Salah satu yang tampak di wilayah Malang Raya adalah mulai beralih fungsinya kawasan hutan di Kabupaten Malang dan Kota Batu menjadi lahan pertanian semusim. Khusus untuk wilayah Kota Batu persoalan alih fungsi lahan juga didorong masifnya ekspansi industri wisata yang merangsek masuk ke kawasan hutan selain juga telah melahap kawasan pertanian dan resapan. Sementara di wilayah Kota Malang meningkatnya sektor jasa telah mendorong alih fungsi masif pada kawasan resapan, termasuk ruang terbuka hijau yang semakin hari semakin menyusut, ditambah juga tidak jelasnya jumlah RTH di Kota Malang yang menunjukkan bahwa belum ada keseriusan dalam memetakan luasan RTH.
Problem di atas menjadi catatan penting melihat bagaimana kondisi terkini pada wilayah Malang Raya yang mana krisis iklim semakin diperparah dengan kondisi eksisting tata ruang di wilayah Malang Raya yang kian berubah, terutama untuk memfasilitasi perluasan ekonomi. Tetapi persoalan tata ruang ini belum dilihat dalam kerangka utuh terutama aspek ekosistem atau dalam hal ini berkaitan dengan daya dukung dan daya tampung kawasan. Terlebih alih fungsi yang terjadi pada wilayah Malang Raya berangkat dari tidak dijalannya aturan tata ruang yang ada serta kebijakan lingkungan yang menunjang penegakkan pengaturan dan pengelolaan tata ruang.

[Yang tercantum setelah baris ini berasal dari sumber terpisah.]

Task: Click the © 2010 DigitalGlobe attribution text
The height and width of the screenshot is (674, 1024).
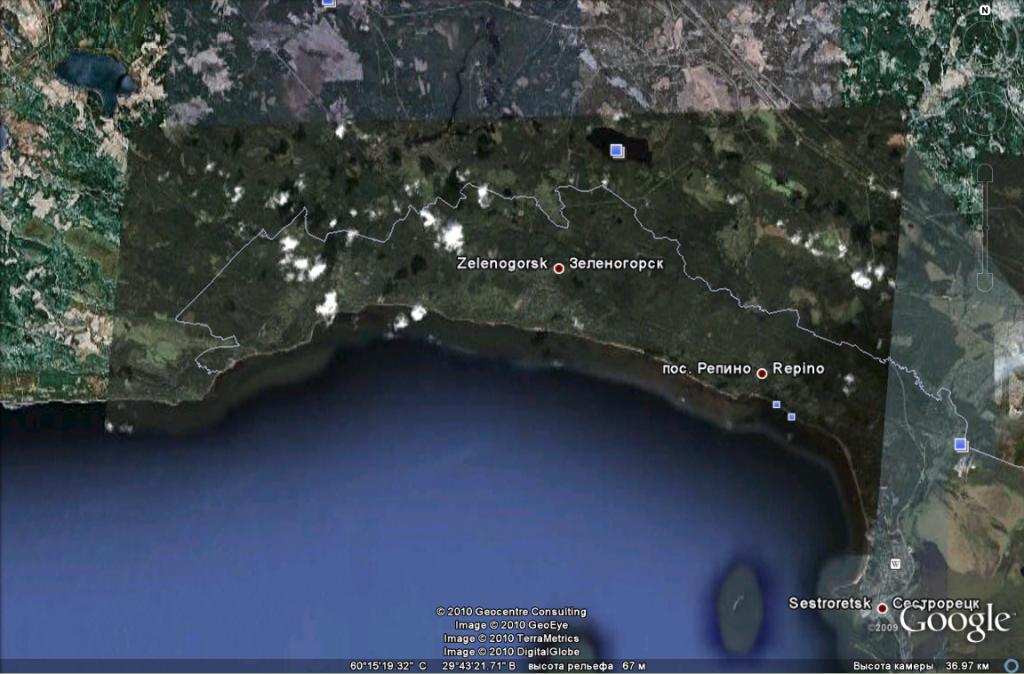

Pada konteks ini pemerintah di wilayah Malang Raya belum memiliki perspektif yang berkelanjutan dalam pengaturan tata ruang, yang nanti turunannya akan menyasar pada persoalan ekonomi, pengaturan kawasan lindung sampai dalam hal ini konteks sosialnya. Di mana untuk menjawab problem krisis iklim berupa bencana hidrometeorologi masih sangat betonisme, semisal menjawab banjir masih pada bagaimana membangun bangunan fisik, normalisasi dan betonisasi saluran air. Meski pada tren 2022 ke 2023 ini sudah memiliki perspektif penataan ekosistem, seperti rehabilitasi kawasan hutan dan kawasan saluran air, meski masih minim dan cenderung seremonial.
Meski begitu, persoalan penting yang tengah terjadi di wilayah Malang Raya terkait tata ruang adalah tidak adanya political will dan kesadaran politik lingkungan pada stakeholder baik level pemerintah kabupaten/kota dan legislatif daerah di wilayah Malang Raya. Selain lemah dalam penegakkan aturan tata ruang dan lingkungan, mereka tidak memiliki imajinasi penataan ruang yang sejalan dengan kondisi terkini dari kawasan yang mereka kelola. Hal ini tampak dari revisi peraturan tata ruang di Malang Raya yang semua langgamnya sama, yakni tata ruang mengikuti aktivitas ekonomi, bukan aktivitas ekonomi yang mengikuti tata ruang sebagaimana prinsip tata ruang yang berkelanjutan.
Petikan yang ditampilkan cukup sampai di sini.